Op-Ed By Julio Montaner
The rate of new HIV infections has decreased dramatically in the past decade, but millions of people who are infected remain untreated. Pioneering HIV/AIDS researcher Julio Montaner argues that if those people get the treatment they need, transmission of the virus can be stopped.
The medical community already has the drug treatments required to virtually eliminate HIV/AIDS worldwide within a generation. Sadly, that appears unlikely to happen because we don’t have the resources to identify those infected with HIV and apply these treatments before they transmit the virus on to others.
Traditionally, medical science has confronted epidemic diseases with a two-pronged strategy: Discover a cure for those already sick, and a vaccine to prevent new cases. Unfortunately, HIV is a complex virus and, after more than 25 years of research, we have neither a cure nor an effective vaccine. The search must continue, as these tools are essential if we are ever going to eradicate this disease that has killed approximately 35 million people worldwide.
In the meantime, existing treatments could dramatically change the course of the epidemic.
Up until the mid-1990s, an HIV diagnosis was tantamount to a death sentence. The earliest single-drug therapies proved inadequate in stemming the progress of the disease.
In 1994, working with a group of international collaborators, my colleagues and I in Vancouver, Canada began to study a novel triple combination therapy regimen. The results were remarkable. By December 1995, to our surprise and beyond our expectations, we found that the three-drug therapy was able to drive the levels of HIV in blood down to undetectable levels. A study in the United States showed similar results, and eventually it was proven that sustained undetectable levels of HIV in blood are key to arresting the progression of the HIV disease.
At the same time, we noticed an unanticipated and rather significant decrease in the number of new HIV diagnoses. It appeared that this highly active antiretroviral therapy (HAART) was also making it less likely that a person living with HIV would transmit the virus.
In 2011, the results of a major study conducted in 13 countries by the U.S. National Institutes of Health provided compelling and definitive evidence regarding the efficacy of HIV treatment as prevention. Immediate use of HIV treatment was associated with a 41 percent decrease in morbidity and mortality, and a 96 percent reduction in HIV transmission.
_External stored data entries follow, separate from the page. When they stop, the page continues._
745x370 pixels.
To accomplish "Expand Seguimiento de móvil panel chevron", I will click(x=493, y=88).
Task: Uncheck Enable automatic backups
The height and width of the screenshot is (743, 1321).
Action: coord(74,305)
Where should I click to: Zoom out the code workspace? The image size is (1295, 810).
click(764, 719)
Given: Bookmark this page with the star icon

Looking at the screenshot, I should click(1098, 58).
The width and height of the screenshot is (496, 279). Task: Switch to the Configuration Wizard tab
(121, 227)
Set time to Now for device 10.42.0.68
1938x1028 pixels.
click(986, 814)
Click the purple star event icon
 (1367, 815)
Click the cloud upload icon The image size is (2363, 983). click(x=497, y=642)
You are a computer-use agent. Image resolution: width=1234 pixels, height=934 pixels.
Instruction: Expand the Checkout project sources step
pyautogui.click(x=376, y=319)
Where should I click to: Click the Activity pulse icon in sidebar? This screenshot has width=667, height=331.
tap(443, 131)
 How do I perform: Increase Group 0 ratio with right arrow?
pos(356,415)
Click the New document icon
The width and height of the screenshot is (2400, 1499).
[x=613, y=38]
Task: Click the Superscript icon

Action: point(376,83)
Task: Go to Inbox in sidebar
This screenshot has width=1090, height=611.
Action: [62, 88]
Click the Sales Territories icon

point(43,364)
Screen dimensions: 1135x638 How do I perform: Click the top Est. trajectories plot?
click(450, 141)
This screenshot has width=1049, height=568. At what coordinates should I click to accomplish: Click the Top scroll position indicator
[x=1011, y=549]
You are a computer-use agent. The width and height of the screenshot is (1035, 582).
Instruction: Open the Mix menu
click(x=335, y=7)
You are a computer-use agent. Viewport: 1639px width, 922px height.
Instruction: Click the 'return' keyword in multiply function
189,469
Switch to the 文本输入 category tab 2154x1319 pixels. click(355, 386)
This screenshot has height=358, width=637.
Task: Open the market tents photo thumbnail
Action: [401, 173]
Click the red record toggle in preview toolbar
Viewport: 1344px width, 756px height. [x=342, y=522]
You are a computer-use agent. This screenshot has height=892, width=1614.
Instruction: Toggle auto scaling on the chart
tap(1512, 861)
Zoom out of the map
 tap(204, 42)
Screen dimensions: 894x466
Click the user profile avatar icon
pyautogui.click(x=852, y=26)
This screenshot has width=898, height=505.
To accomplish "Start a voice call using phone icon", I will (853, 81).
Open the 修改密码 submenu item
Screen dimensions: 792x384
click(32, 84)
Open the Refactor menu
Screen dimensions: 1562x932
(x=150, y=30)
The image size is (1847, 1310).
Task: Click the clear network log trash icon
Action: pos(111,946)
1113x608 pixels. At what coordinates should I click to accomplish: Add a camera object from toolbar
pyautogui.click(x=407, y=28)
The Joint United Nations Programme on HIV/AIDS (UNAIDS) has endorsed the Treatment as Prevention strategy since 2010. In early 2011, China became the first country to adopt it as a nationwide strategy. More recently, the World Health Organization formally incorporated it in the 2013 Consolidated Guidelines on the Use of Antiretroviral Drugs for Treating and Preventing HIV Infection, and the United States has identified it as key to achieving an AIDS-free generation.
Despite this progress, less than one-third of people living with HIV are on life-saving HIV medications. We need to move beyond the false economy of saving on HIV testing and HAART use, as it fuels disease and new infections, markedly expanding the AIDS mortgage we will leave behind to the next generation.
Several independent studies clearly show that the more we test and the sooner we treat, the more we prevent in terms of new HIV infections, disease progression to AIDS, and premature death.
The Global Fund to Fight AIDS, Tuberculosis, and Malaria has set a goal of raising US$15 billion for the 2014–2016 period. Last month, the U.K. pledged more than $1.5 billion, adding to the $5 billion pledged by the United States, $1.4 billion pledged by France, and $750 million pledged by Nordic countries, among other pledges.
This is a great start. But to reverse the advance of HIV, we must ramp up and fully roll out Treatment as Prevention everywhere. We have the means to prevent death, prevent morbidity, and stop transmission. The promise of an AIDS-free generation is real. What we need is for governments to act now.
Julio Montaner, MD, FRCPC, FCCP, is Clinical Director of the BC Centre for Excellence in HIV/AIDS and Professor of Medicine, University of British Columbia, in Vancouver, Canada. Dr. Montaner is a former president of the International AIDS Society and remains an elected member of the IAS’s Council. He was given the Frederic Newton Gisborne Starr Award by the Canadian Medical Association in 2013.